Religious Education 2021-22

 

We aim for our children to become knowledgeable in and have empathy for world faiths and cultures. RE is a tool for children to celebrate difference and to prepare them for a happy and successful life in modern Britain.

 

We have high aspirations for all our children and equip them with values, knowledge and understanding to live and work happily and successfully alongside others.

Intent

 

Religious Education makes a significant contribution to a child’s spiritual, moral, social and cultural development. The RE curriculum in Gilded Hollins follows the SACRE Wigan Agreed Syllabus, published in July 2017. Our aim at Gilded Hollins is to work with children so that they understand what others believe in order to live in peace alongside each other.

 

Our teaching of RE is based on an enquiry-based approach to learning. It focuses on improving standards of religious literacy and has an academic rigour that will equip children with the knowledge and skills to engage with religious issues worldwide. Our teaching of RE aims to ensure that our children have a sound knowledge and understanding of a variety of religious traditions and cultures. We give children the opportunities to discuss in detail religious beliefs, moral issues and ultimate questions. They are encouraged to contemplate their own and others’ viewpoints both religious and secular, and to practise the skills of listening with empathy and understanding. We aim to prepare children for life in modern Britain, giving them an understanding of events both national and global.

- Check your understanding -
[1] In the religious education text, which syllabus does the RE curriculum at Gilded Hollins follow?
[2] Write out the religious education text word for word from "We have high" to "successfully alongside others.".
The records that come next are separate material, unrelated to the religious education text.

- Information -
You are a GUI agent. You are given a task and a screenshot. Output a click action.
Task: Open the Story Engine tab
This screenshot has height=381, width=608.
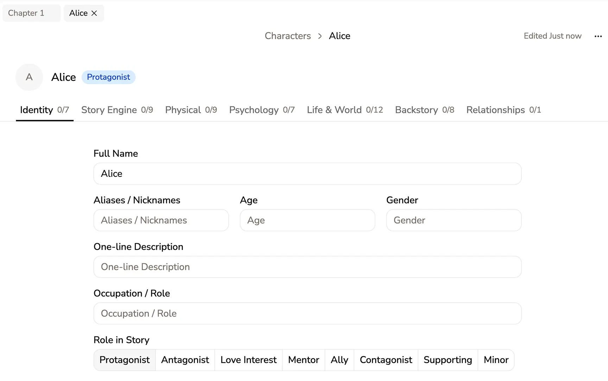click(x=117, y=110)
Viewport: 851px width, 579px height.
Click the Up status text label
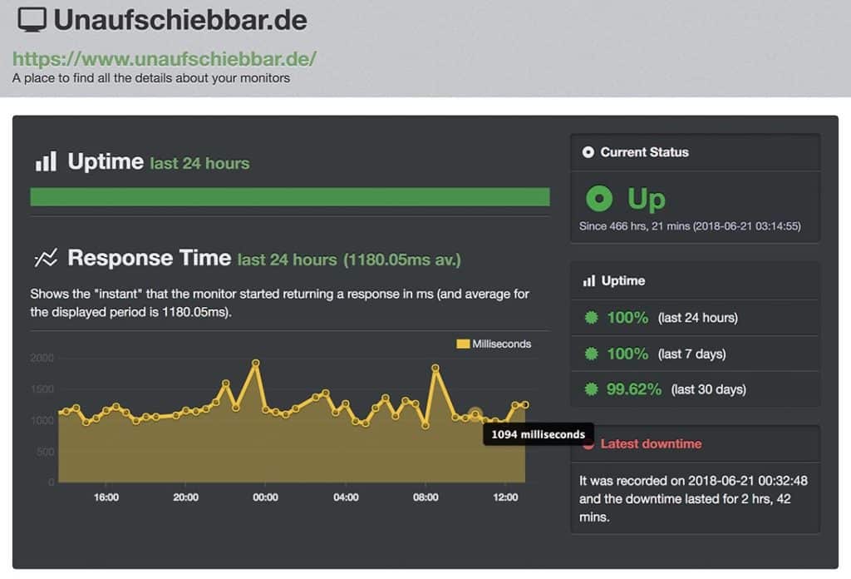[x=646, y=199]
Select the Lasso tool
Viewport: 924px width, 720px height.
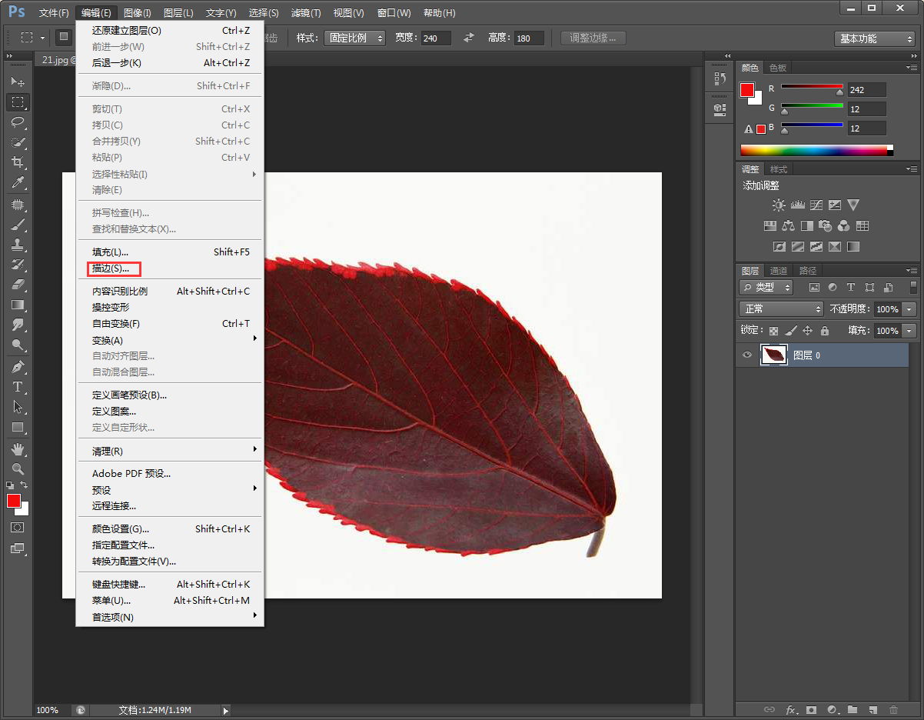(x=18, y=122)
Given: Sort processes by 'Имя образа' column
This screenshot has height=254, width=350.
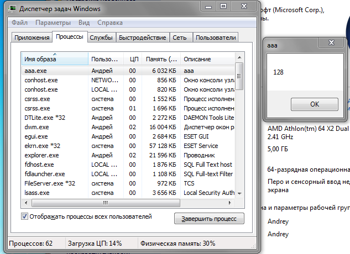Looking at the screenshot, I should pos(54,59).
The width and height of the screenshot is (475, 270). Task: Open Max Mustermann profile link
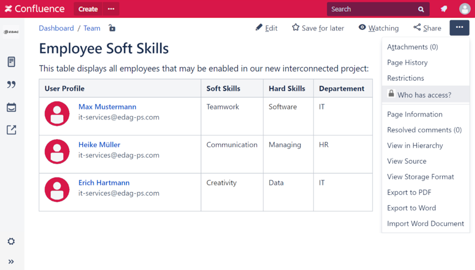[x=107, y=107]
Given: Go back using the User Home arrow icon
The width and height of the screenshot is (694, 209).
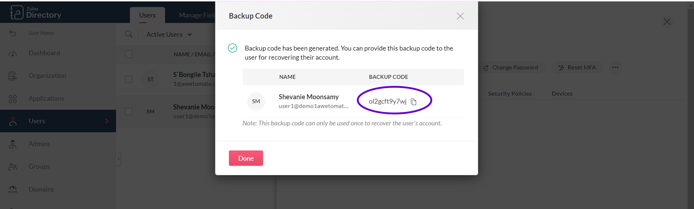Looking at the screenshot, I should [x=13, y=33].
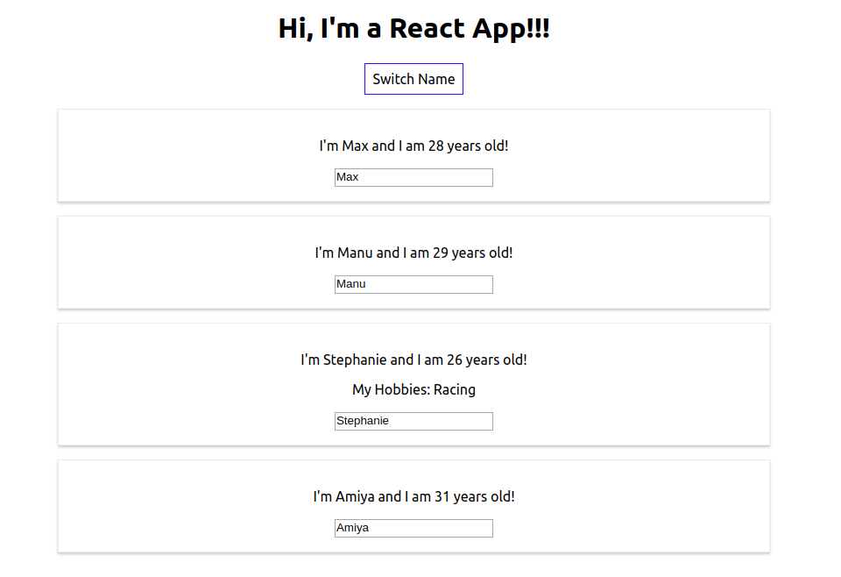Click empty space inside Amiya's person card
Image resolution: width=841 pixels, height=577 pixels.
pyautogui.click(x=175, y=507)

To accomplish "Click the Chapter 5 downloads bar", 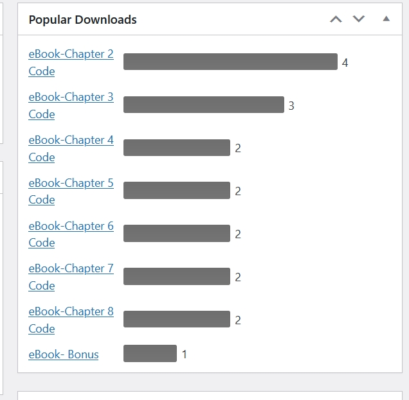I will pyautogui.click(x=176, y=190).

---

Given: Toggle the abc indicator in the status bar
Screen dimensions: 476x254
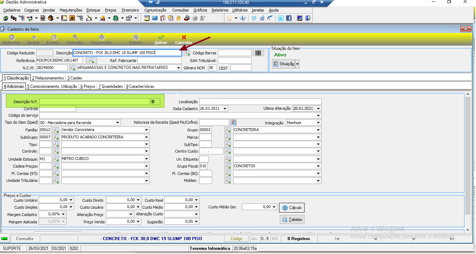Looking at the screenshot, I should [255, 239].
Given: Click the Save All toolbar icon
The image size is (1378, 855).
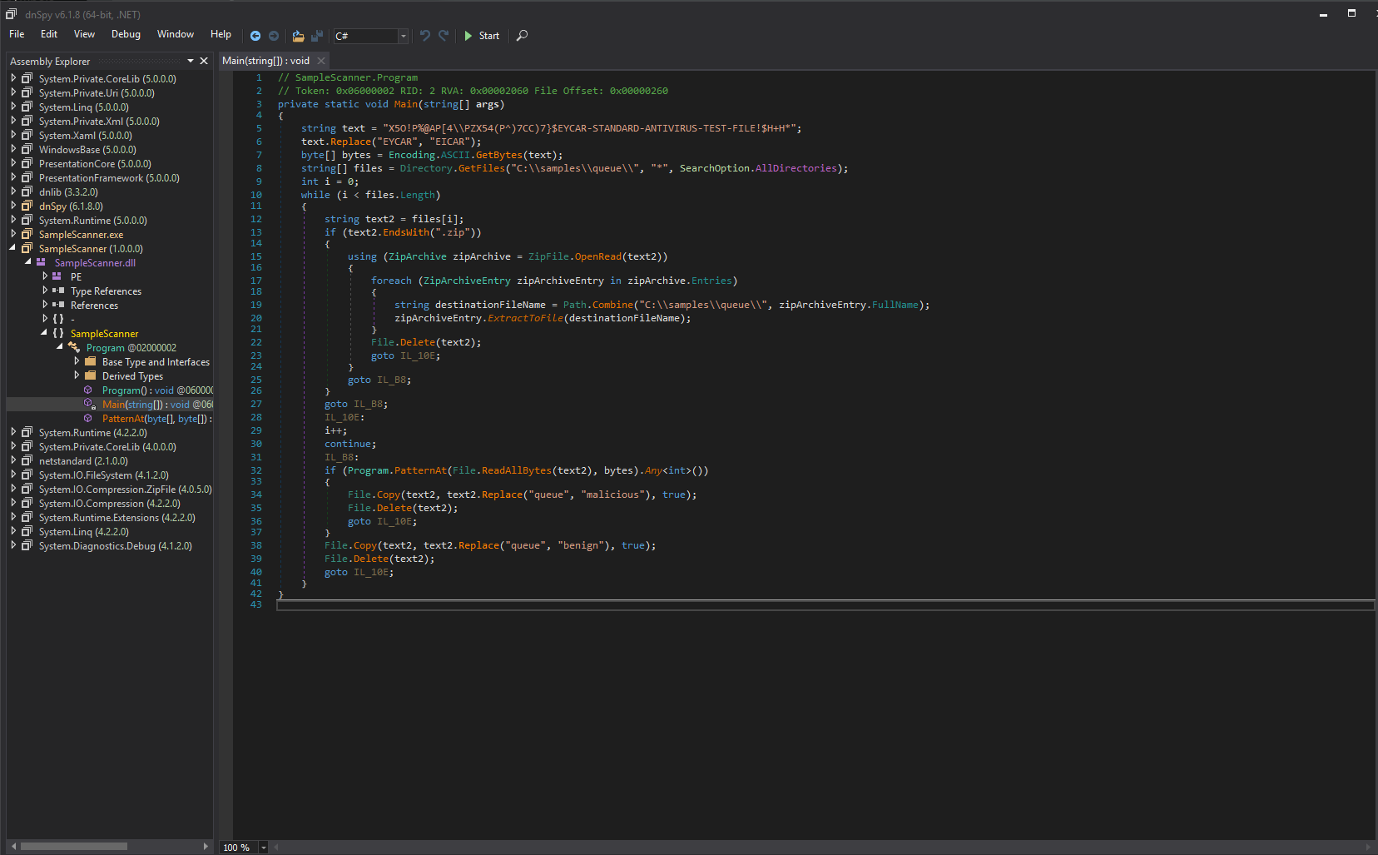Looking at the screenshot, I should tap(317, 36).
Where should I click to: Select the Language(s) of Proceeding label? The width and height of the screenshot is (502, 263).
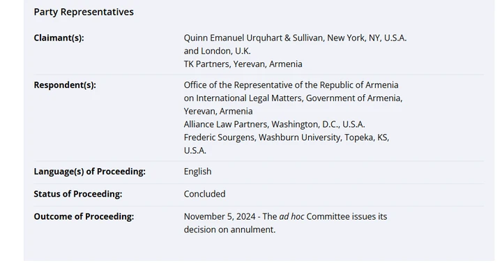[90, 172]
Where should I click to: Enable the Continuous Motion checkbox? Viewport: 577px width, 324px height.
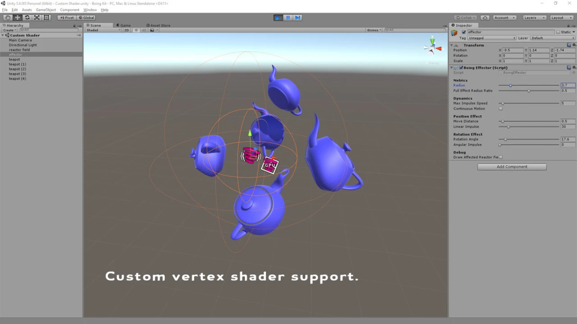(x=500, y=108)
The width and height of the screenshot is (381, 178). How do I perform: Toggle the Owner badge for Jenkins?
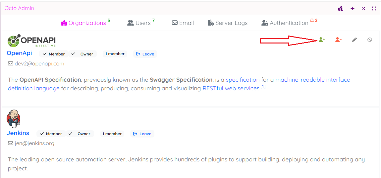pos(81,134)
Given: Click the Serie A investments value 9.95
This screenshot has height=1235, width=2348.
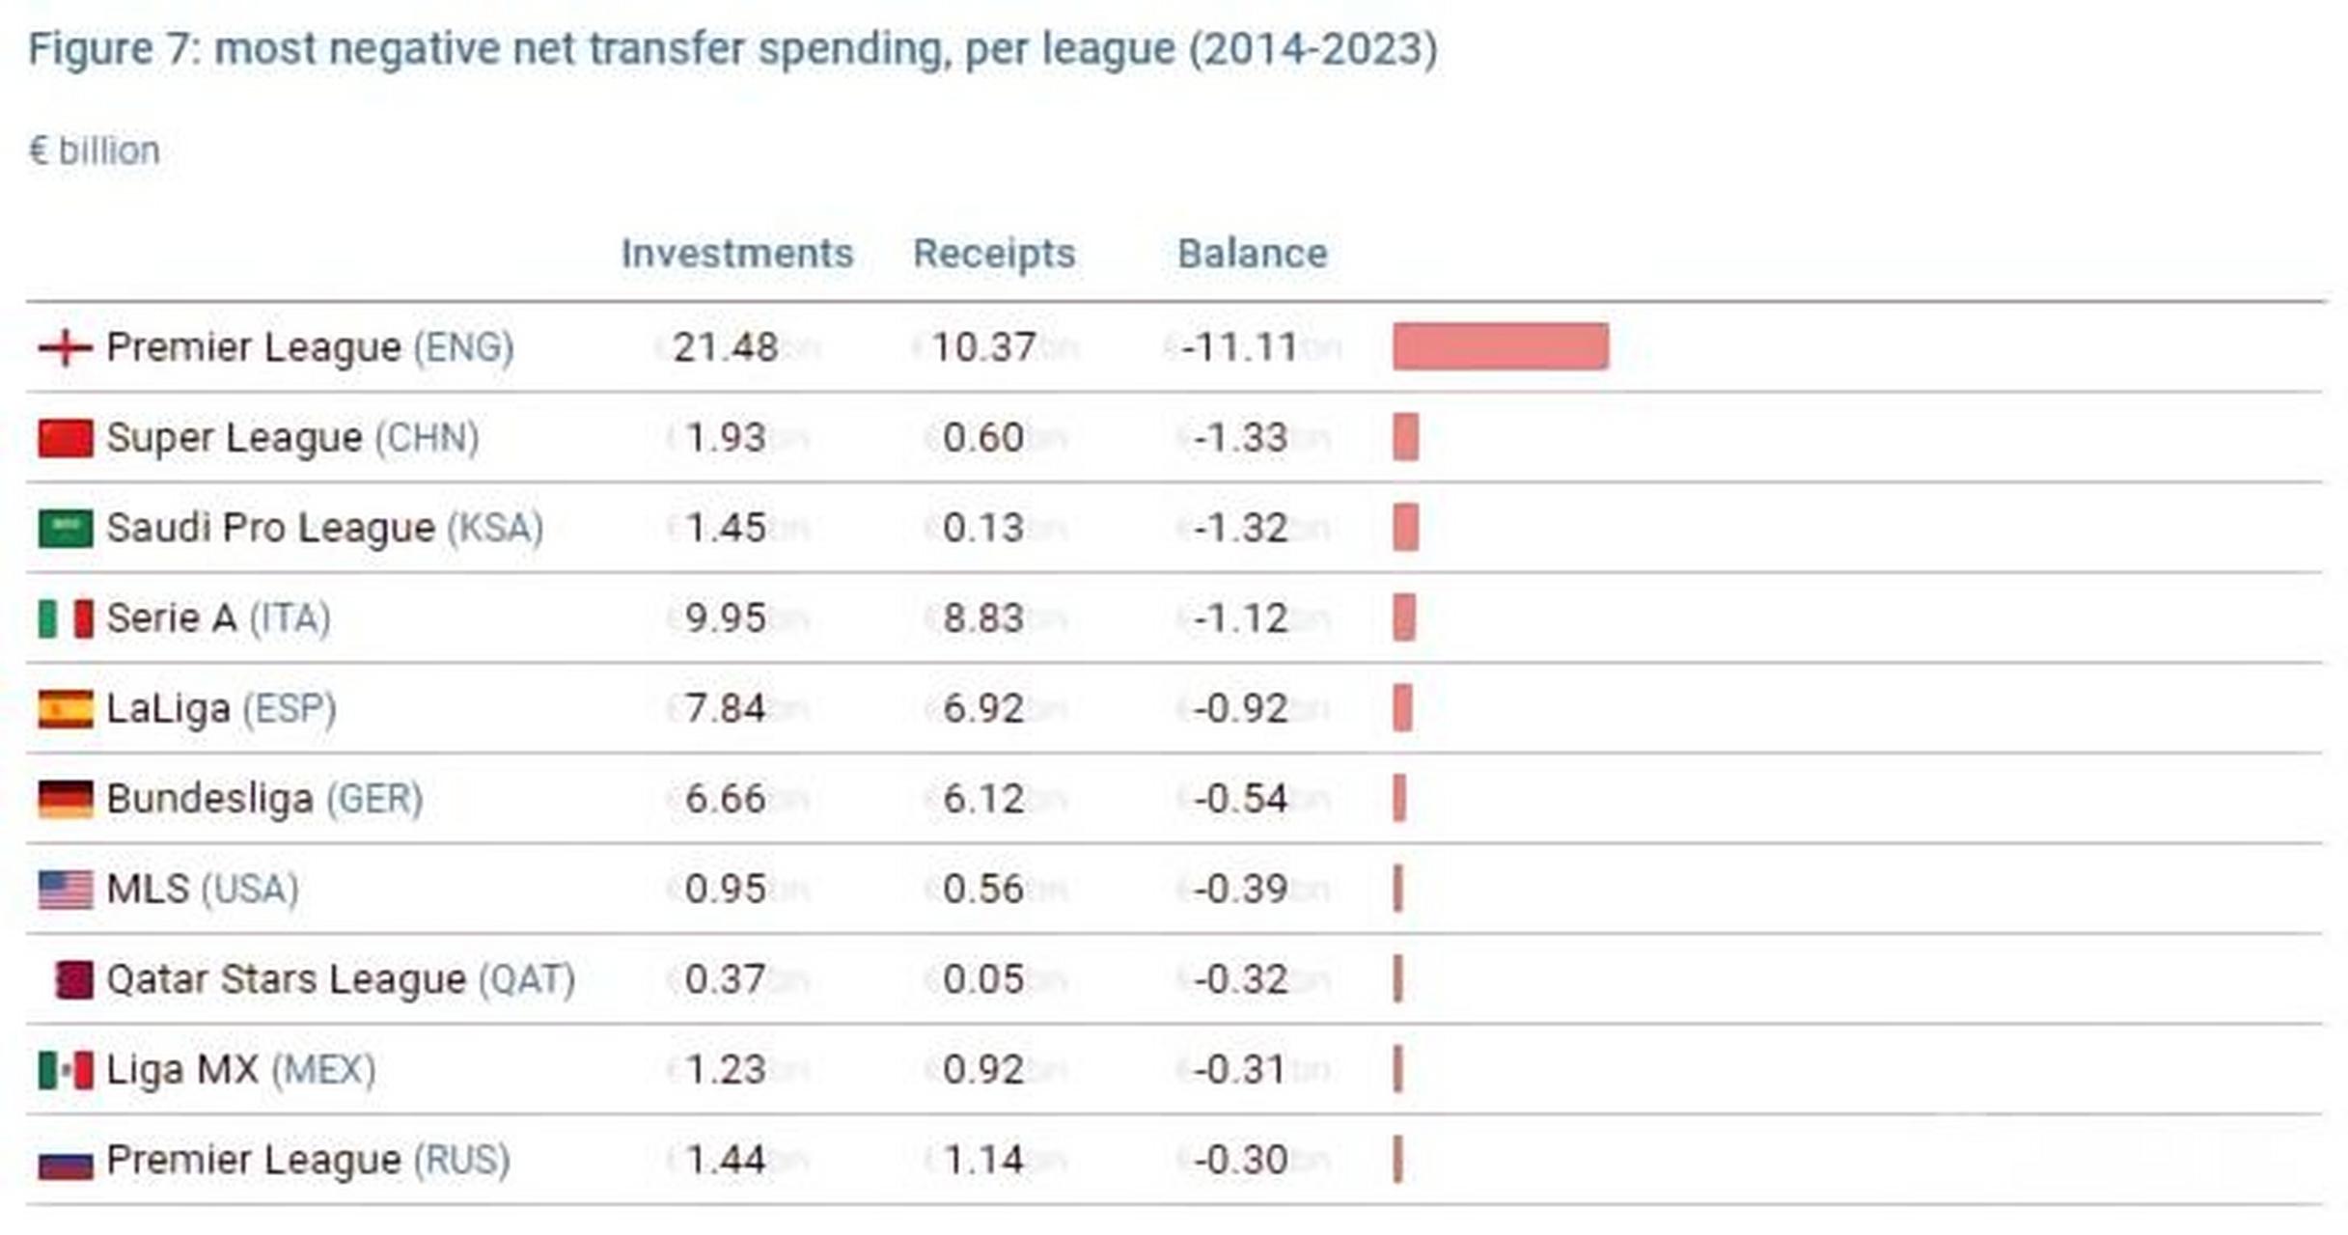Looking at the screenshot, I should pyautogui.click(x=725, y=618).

--

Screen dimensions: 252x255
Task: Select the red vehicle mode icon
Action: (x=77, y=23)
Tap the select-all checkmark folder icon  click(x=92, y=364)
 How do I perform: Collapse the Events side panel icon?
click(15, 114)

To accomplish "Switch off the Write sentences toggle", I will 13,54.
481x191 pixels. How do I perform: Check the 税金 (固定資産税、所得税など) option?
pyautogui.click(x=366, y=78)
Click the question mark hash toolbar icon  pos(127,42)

- Task-by-task solutions -
[1] It follows the SACRE Wigan Agreed Syllabus, published in July 2017.

[2]
We have high aspirations for all our children and equip them with values, knowledge and understanding to live and work happily and successfully alongside others.